Обратимся к третьему виду оценки бытия — моральному, который кажется еще менее связанным с познанием, чем эстетическая оценка. Ярче других выразил это Спиноза в своем категорическом утверждении, что к природе неприменимы категории добра и зла, так как в природе все совершается по необходимости.
7. Конечно, когда мы различаем в природе добро и зло, мы переносим на явления природы наши человеческие моральные суждения,— но как решиться утверждать, что в самой природе не действуют моральные начала (в соответствии с которыми и можно было бы говорить, что «должно быть» в отличие от того, что «есть»)? Когда мы огорчаемся смертью какого-либо близкого нам домашнего животного (собаки, лошади и т. п.), то в чувстве утраты, кроме чисто личной скорби, что возле нас нет любимого животного, зло смерти тоже переживается нами — с большей или меньшей силой. Смерть и даже болезни в мире вызывают не одну «симпатическую тревогу», не одно чувство потери нами тех, кого мы любим или кто нам нужен.
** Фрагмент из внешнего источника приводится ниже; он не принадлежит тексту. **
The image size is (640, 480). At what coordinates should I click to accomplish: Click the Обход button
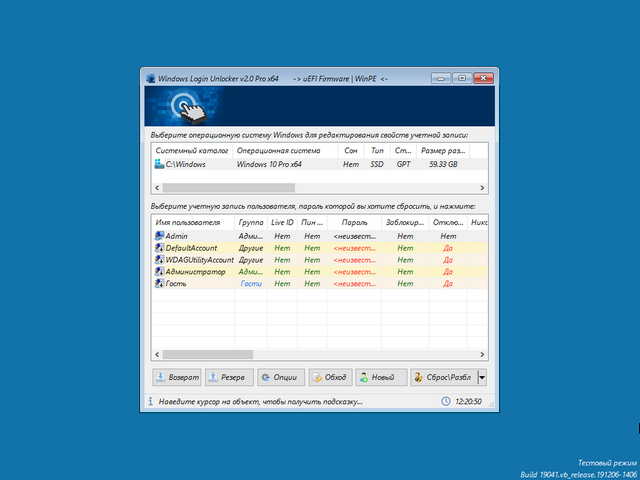(330, 377)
Отбрасывая всякие фантастические «вчувствования» (Einfuhlund) в отношении живых существ, слишком антропоморфные (чем не зачеркивается, однако, правда этих вчувствований), мы все же всегда — с большей или меньшей ясностью — сознаем зло смерти, страданий. Борьба за существование, царящая в природе и как будто неотъемлемо связанная с законами жизни, вызывает у нас тем больший «протест», чем глубже чувствуем мы тайну жизни в мире. Мы не можем «принять» духовно, т. е. без протеста вместить в себя и случайные и не случайные страдания, смерть, которые окружают нас на каждом шагу. Как раз в свете той самой жизни, которой живет мир, в свете многообразия и красоты форм жизни, неистощимой силы в мире (natura naturans Спинозы) — в свете этой таинственной «рождающей силы» природы, обожествляемой в дохристианских религиях (культ «Матери-земли», «великой матери богов» и т. п.[60]) — факт борьбы за существование, ведущей постоянное истребление низших видов жизни высшими, факт смерти есть для нашего морального сознания несомненное объективное зло. И наше моральное сознание не есть просто перенесение наших человеческих оценок на явления природы; наоборот, наше моральное сознание твердо говорит нам, что болезни, страдания, смерть всюду есть зло.
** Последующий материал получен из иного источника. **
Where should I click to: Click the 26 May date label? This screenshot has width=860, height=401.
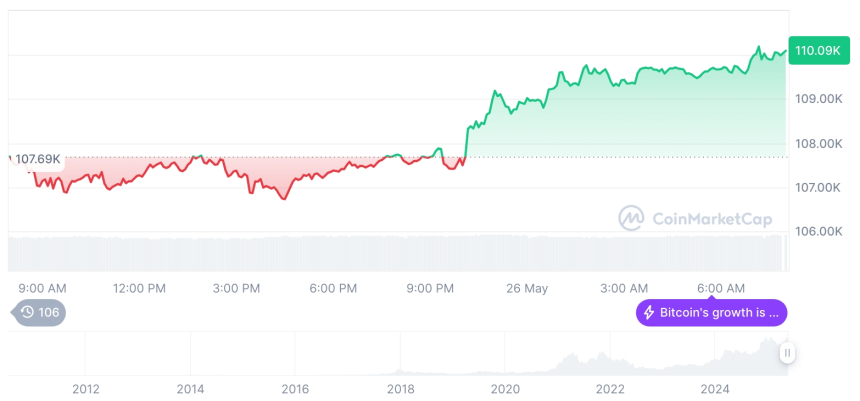click(528, 288)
В этом заключено оправдание нашего права в оценках бытия, права при составлении полной истины о бытии вносить сюда и моральный момент. Та идея поврежденности мира, которая с такой силой просится в сознание при эстетической оценке бытия, здесь получает новый, можно сказать трагический, смысл. Поврежденность мира не есть просто некое несчастье, вошедшее в мир, но есть трагедия мира, потому что именно поврежденность мира и обрекла мир на болезни, страдания, смерть.
Ну разве это не чистая фантастика, скажут те, кто привык к тому, что в мире разлита скорбь (как это глубоко чувствовал Шопенгауэр, у нас Сковорода, говоривший о «скрытых рыданиях мира»)? Какие основания «воображать» себе какой-то иной мир, в котором «лев ложится рядом с ягненком», не обижая его, в котором никто не стареет, не болеет, не умирает? Не чистая ли глупость воображать мир без этого? Но в этой «глупости» скрыта глубокая правда о мире, о котором так необыкновенно говорил ап. Павел, что «весь мир стенает и мучится, пока не войдет в славу сынов Божиих», что «мир подчинился суете не добровольно». Это замечательное Откровение о мире, которое мы находим у ап. Павла (Рим. 8, 20), есть основа христианского учения о мире — и мы в свете его понимаем всю правду и ценность внесения моральной оценки во всякую истину о бытии.
8. Мы говорили до сих пор о мире как о предмете познания, но есть в мире одна его часть, которая требует (в вопросе о предмете познания) особого внимания и дальнейшего анализа: это человек. Человек входит в мир, подчинен его законам, зависит от всей окружающей его живой и неживой природы, вообще есть «часть» мира,— а в то же время эта «часть» мира как-то оказывается больше всего мира в целом,— ибо она, познавая мир, овладевает им, хозяйничает в нем, меняет лик природы, раскрывает ее скрытые в недрах мира силы. Эта мощь человека, возвышающая его над природой и не раз дававшая повод к учению о двойном составе человека — о тварной и нетварной природе в нем,— конечно, требует особого изучения. Философская антропология за века философской жизни накопила много разных теорий о человеке[61],— и мы не будем входить в разные проблемы антропологии, которые должны нас занимать в III томе задуманной нами трилогии. В настоящей главе нас занимает только та сторона проблемы антропологии, которая относится к человеку как предмету познания.
60
Это все входит в круг того, что можно назвать «языческой софиологией». См. об этом в книге, посвященной проблеме космологии.